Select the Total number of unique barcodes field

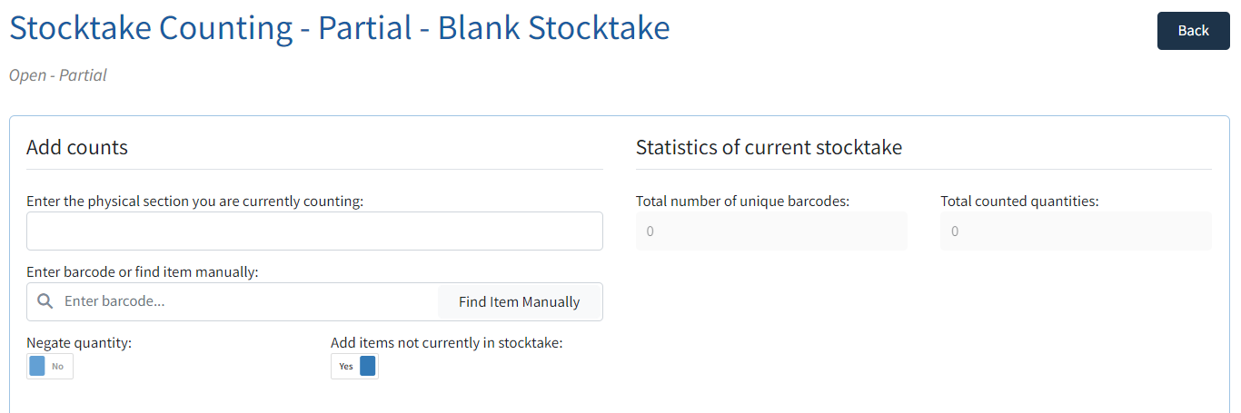(x=771, y=231)
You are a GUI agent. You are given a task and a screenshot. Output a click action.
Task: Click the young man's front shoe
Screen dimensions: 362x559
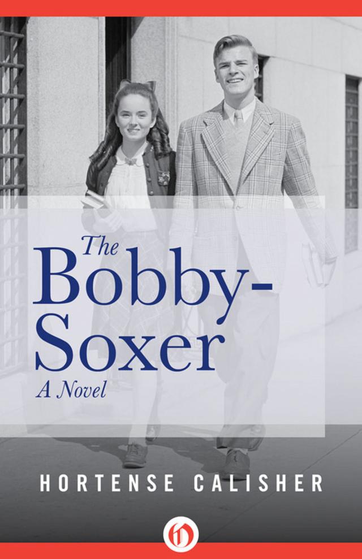point(236,462)
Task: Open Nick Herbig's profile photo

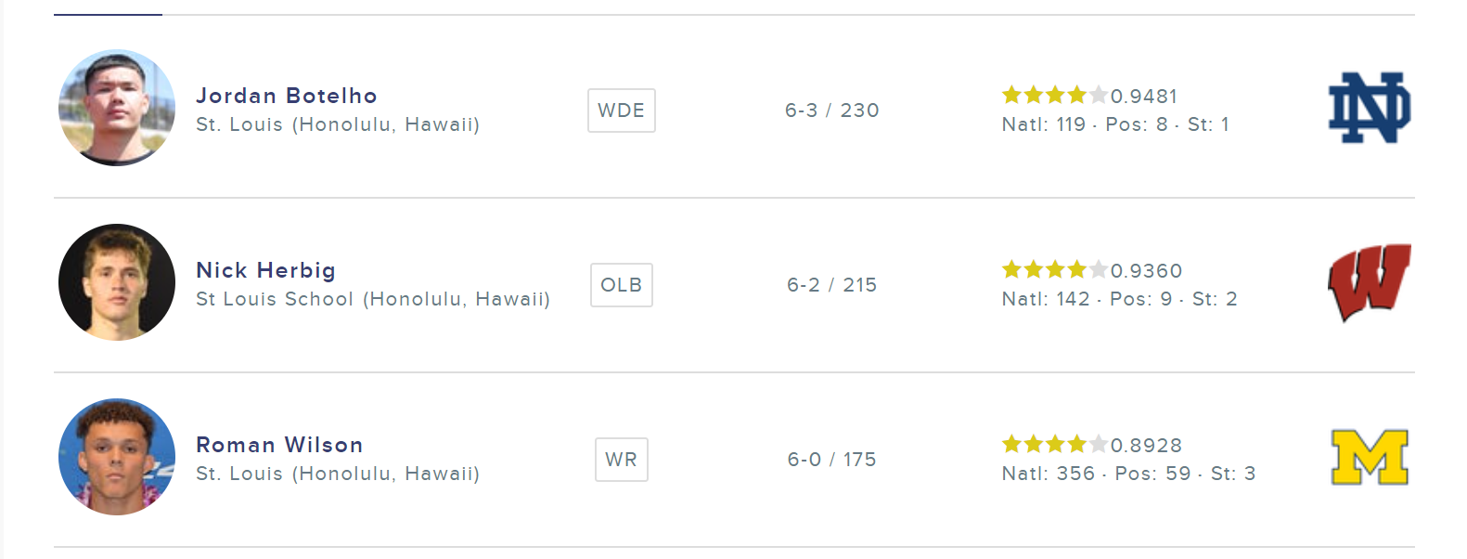Action: point(117,282)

**Goal of the exercise**. Transcribe all records verbatim and omit each image.

**Exercise solution**.
Select the Total number of unique barcodes field

(x=771, y=231)
You are a GUI agent. You are given a task and a screenshot. Output a click action.
Task: Click the young man's front shoe
Screen dimensions: 362x559
point(236,462)
Task: Open Nick Herbig's profile photo

Action: point(117,282)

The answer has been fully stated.